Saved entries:

# # # # # # #

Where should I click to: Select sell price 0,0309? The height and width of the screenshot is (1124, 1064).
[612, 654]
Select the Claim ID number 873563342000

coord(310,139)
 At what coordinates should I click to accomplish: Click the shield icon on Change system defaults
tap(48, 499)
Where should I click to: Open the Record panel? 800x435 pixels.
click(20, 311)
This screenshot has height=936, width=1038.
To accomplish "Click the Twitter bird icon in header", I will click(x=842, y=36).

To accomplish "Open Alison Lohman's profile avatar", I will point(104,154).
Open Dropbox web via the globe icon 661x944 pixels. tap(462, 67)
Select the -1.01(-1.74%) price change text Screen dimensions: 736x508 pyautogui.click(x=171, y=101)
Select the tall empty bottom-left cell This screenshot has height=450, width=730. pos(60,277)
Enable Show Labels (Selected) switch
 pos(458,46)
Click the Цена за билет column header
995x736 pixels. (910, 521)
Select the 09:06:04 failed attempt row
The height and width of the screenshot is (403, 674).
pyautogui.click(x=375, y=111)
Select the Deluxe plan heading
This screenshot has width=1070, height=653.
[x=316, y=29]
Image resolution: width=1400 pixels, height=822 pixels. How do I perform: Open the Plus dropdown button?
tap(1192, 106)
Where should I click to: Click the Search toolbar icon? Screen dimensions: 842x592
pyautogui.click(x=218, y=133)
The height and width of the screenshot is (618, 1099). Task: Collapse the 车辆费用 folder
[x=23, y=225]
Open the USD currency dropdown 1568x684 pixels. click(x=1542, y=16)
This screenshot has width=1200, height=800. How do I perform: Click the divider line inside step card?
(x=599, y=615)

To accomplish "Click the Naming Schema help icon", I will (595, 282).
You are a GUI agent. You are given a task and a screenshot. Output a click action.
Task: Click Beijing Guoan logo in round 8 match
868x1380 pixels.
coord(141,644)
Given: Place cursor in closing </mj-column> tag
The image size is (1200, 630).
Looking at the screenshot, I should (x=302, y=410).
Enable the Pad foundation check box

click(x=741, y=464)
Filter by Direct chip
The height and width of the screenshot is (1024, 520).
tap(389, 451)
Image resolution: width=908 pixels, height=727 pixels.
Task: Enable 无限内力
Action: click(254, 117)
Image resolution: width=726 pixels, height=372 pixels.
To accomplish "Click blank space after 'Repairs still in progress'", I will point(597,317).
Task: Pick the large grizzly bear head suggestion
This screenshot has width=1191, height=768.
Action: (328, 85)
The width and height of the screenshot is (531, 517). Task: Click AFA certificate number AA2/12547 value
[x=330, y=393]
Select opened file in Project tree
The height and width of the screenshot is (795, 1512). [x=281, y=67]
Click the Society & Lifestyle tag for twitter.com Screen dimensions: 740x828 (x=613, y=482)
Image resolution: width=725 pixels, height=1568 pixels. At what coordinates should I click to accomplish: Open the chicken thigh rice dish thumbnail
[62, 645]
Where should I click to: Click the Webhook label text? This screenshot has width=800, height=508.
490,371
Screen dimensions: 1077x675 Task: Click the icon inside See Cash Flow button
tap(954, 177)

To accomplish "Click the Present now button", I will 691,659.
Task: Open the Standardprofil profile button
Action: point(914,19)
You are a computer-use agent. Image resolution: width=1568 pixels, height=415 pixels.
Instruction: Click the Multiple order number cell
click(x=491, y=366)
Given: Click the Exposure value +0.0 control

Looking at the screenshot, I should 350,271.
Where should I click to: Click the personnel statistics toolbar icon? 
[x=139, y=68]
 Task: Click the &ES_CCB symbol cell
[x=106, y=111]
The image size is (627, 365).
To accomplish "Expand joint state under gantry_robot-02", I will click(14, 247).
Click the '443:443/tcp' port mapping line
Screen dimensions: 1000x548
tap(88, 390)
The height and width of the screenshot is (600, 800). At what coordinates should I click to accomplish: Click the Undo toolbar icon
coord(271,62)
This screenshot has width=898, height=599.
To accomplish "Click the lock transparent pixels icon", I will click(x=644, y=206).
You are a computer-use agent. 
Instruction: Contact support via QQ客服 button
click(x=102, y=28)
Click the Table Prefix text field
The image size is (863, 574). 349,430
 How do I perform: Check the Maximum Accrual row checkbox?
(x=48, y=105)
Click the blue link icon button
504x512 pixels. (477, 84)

# # # # # # #

▶ **WORK INSTRUCTION**:
Copy out each line of the data in which the word "agent" appears.

▶ **SOLVED EXERCISE**:
You are a GUI agent. You are given a task and a screenshot. Output a click action.
You are a computer-use agent. Image resolution: width=1568 pixels, height=415 pixels.
You are a computer-use agent. 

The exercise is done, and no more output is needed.